Considering this operational AI promise, Capgemini analyzed 40 use cases across parameters such as feasibility of implementation and benefits expected. It then compiled a shortlist of 19 recommended use cases. Among them are:

·        Assortment rationalization — AI can rationalize SKUs. H&M applied machine learning to search results, purchases, receipts and returns to customize assortments to each store. As a result, it was able to slash SKUs by 40 percent and decrease unsold stock.

·        Fraud reduction — Image recognition can identify counterfeit products. Online sneaker marketplace Goat has resellers submit photos of their merchandise. The company’s deep-learning applications uses heuristics and data points such as color and texture to authenticate the items.

·        Sales support — Machine learning and chatbots can personalize recommendations. Activewear company North Face uses an AI-powered online shopping assistant to ask consumers questions and present merchandise that will best meet their needs.

·        Self-checkout — Image recognition can track when an item is removed from the shelf and the store. Tesco is experimenting with checkout-free stores that automatically debit consumer accounts.

·        Stock replenishment — AI-driven insights from varied data sets can automate stock replenishment. U.K. retailer Morrisons is deploying AI that will analyze internal data such as sales and external data such as weather to predict demand at the store level. During testing, the company reduced shelf gap by 30 percent.

Taking next steps now

Where should apparel companies begin with AI? Follow these five steps:

1. Treat AI as a strategic imperative. Retailers that have successfully scaled AI give it strategic focus. For 100 percent of them, AI is a top-three CEO issue. For 96 percent, implementation budgets are in place.

2. Pursue quick wins. A surprising 89 percent of retailers are currently focused on high-complexity use cases. While less-complex solutions may deliver fewer benefits, they have a greater chance of success, and they’ll give you valuable AI experience. Consider layering AI onto existing assets, such as your e-commerce website or your fulfillment route planning.

3. Invest at the enterprise level. At the same time, AI can require significant strategic investments. One-half of retail leaders invest 5 percent to 10 percent of their IT budgets in AI. Only 2 percent of their middle-of-the-road counterparts invest at a similar level.

4. Focus on data. Successful AI solutions require not just AI expertise, but also mature data management. Develop the maturity of your data practices, such as augmenting internal information with external data streams.

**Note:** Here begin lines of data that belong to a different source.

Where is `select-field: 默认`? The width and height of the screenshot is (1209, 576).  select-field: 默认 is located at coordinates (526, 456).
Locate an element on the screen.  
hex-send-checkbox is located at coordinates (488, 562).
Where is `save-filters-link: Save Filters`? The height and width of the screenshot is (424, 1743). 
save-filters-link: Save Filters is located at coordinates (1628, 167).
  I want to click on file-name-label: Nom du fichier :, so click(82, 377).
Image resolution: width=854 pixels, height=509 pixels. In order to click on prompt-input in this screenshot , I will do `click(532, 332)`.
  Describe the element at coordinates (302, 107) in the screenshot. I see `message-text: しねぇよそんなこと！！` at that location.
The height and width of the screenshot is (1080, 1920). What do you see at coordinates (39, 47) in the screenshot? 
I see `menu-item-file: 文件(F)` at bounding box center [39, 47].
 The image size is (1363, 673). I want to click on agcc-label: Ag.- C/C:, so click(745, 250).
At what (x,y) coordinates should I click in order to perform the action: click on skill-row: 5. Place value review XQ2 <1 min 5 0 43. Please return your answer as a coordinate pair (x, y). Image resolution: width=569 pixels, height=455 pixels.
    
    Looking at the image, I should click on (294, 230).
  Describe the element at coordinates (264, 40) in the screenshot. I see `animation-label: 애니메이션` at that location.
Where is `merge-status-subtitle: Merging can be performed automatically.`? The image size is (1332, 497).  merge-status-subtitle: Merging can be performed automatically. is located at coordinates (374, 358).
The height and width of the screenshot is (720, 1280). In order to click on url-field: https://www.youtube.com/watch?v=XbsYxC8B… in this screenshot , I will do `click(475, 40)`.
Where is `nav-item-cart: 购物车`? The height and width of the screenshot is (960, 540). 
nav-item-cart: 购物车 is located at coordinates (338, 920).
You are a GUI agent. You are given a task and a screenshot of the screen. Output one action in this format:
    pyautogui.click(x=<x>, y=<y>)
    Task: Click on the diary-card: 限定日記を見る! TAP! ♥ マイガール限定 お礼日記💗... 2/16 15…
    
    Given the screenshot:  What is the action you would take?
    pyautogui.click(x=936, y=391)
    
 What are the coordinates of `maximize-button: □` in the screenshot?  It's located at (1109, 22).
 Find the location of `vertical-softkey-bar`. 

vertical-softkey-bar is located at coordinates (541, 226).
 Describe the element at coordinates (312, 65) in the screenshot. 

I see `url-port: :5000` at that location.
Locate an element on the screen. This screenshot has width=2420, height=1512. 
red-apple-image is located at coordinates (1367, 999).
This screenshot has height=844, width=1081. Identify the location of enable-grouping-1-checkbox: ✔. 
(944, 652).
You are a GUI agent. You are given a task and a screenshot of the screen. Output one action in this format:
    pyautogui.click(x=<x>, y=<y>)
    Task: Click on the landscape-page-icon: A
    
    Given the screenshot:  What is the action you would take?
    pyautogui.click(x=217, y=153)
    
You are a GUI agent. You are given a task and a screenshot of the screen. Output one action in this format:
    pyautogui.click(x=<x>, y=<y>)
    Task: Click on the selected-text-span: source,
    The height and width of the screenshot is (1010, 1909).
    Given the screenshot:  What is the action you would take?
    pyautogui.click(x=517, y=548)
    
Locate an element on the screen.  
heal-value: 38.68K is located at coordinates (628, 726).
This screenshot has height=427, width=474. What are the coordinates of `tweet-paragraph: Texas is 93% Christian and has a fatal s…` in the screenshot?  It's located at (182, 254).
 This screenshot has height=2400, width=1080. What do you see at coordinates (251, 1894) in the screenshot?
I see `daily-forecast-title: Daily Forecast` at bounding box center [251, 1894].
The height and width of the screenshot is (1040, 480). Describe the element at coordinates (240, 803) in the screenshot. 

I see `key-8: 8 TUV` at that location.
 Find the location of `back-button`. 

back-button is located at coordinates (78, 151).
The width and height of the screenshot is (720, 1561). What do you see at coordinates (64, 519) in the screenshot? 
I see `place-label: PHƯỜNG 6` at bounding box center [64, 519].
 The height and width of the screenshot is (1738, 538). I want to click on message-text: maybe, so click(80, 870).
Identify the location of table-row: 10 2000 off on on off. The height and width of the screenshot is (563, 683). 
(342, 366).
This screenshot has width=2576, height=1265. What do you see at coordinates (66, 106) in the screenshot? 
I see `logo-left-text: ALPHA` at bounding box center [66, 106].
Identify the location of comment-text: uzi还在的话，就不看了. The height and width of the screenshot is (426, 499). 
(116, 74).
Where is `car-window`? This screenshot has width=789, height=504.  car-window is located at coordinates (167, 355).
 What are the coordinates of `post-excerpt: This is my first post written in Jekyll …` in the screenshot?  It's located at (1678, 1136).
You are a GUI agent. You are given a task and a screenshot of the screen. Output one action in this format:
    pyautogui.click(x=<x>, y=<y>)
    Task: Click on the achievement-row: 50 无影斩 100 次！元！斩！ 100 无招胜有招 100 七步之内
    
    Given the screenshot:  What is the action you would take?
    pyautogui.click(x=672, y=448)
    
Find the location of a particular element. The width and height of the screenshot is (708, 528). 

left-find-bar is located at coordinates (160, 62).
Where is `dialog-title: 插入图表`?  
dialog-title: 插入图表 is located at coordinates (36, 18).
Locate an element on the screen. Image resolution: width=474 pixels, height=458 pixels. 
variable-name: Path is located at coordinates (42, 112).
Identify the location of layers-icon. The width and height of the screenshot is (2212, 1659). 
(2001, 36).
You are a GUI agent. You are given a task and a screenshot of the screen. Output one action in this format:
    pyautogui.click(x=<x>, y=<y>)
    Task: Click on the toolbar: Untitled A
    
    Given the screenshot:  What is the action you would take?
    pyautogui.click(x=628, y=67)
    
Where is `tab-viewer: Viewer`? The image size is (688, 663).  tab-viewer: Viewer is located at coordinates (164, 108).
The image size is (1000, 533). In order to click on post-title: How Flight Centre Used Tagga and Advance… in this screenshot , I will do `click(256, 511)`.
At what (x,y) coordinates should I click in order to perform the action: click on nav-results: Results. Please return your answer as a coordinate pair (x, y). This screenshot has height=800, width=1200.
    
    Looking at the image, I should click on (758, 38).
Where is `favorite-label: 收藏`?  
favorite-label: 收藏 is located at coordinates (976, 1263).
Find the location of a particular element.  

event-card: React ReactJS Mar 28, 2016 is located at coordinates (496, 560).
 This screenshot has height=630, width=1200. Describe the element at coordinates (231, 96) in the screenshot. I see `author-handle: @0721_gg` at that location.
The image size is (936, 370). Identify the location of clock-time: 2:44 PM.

5. Look through the eyes of the consumer. Another recent Capgemini study, “The Secret to Winning Customers’ Hearts With Artificial Intelligence,” explores why some customer-facing AI projects have failed. The primary culprit? Most companies prioritize implementation costs and ROI. Successful customer-facing AI initiatives focus on solving customer problems and delivering superior customer experiences.

AI is sending shock waves throughout retail. Apparel companies can be toppled by those tremors. Or they can be the earth shakers, leveraging AI to disrupt their markets for competitive advantage. The key is to explore how AI can transform not only sales and marketing, but every aspect of your retail operations.

John Hoeller, Jr. is the Lead for Apparel and Fashion in North America and a client partner at Capgemini, a global leader in consulting, technology services and digital transformation.